Cloning of DNA repetitive sequences from the genome of Culex quinquefasciatus for the development of DNA probes.

Abstract

Filariasis is a major public health problem confined mainly to tropical and sub tropical countries, around the world (Walls and Schantz, 1986). Estimates show that a sizable proportion of the world’s population is affected with disease (UNDP/WHO, 1986). Filariasis is transmitted to human by the infective bites of mosquito vectors. The identification of individual species, a requirement of epidemiologic studies and control programs, has traditionally relied upon techniques such as mating incompatibility, isozyme analysis, cytological methods, hydrocarbon analysis, etc.. Owing to the limitations of these techniques, the last few years have seen many developments in DNA based technologies for identification. These methods ultimately rely upon either the use of DNA probes in hybridization assays or the polymerase chain reaction (PCR).
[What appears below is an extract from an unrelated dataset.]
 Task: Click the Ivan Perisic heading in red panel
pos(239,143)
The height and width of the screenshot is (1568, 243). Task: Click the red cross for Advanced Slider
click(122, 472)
This study reports the cloning and isolation of recombinant clones containing repetitive sequences of C. quinquefasciatus for the development of specific DNA probes which could be used for the identification of mosquito adult, larvae and pupae. Culex quinquefasciatus genomic DNA was partially cleaved with the restriction enzyme Sau 3A-1 to obtain the maximum number of fragments in the size range 0 - 9 kb. These fragments were cloned into the bacteriophage vector ƛZap and packed in vitro. The library was then amplified and percentage of recombinants were determined. To isolate recombinant clones containing repetitive sequences of C. quinquefasciatus for the development of DNA probes, an aliquot of the library was plated out and plaque lifts obtained were screened with P-labeled C. quinquefasciatus genomic DNA. Plaques giving strong hybridization signals on filters were marked and picked into to SM buffer. These repetitive recombinant clones were stored at 4°C for further analysis.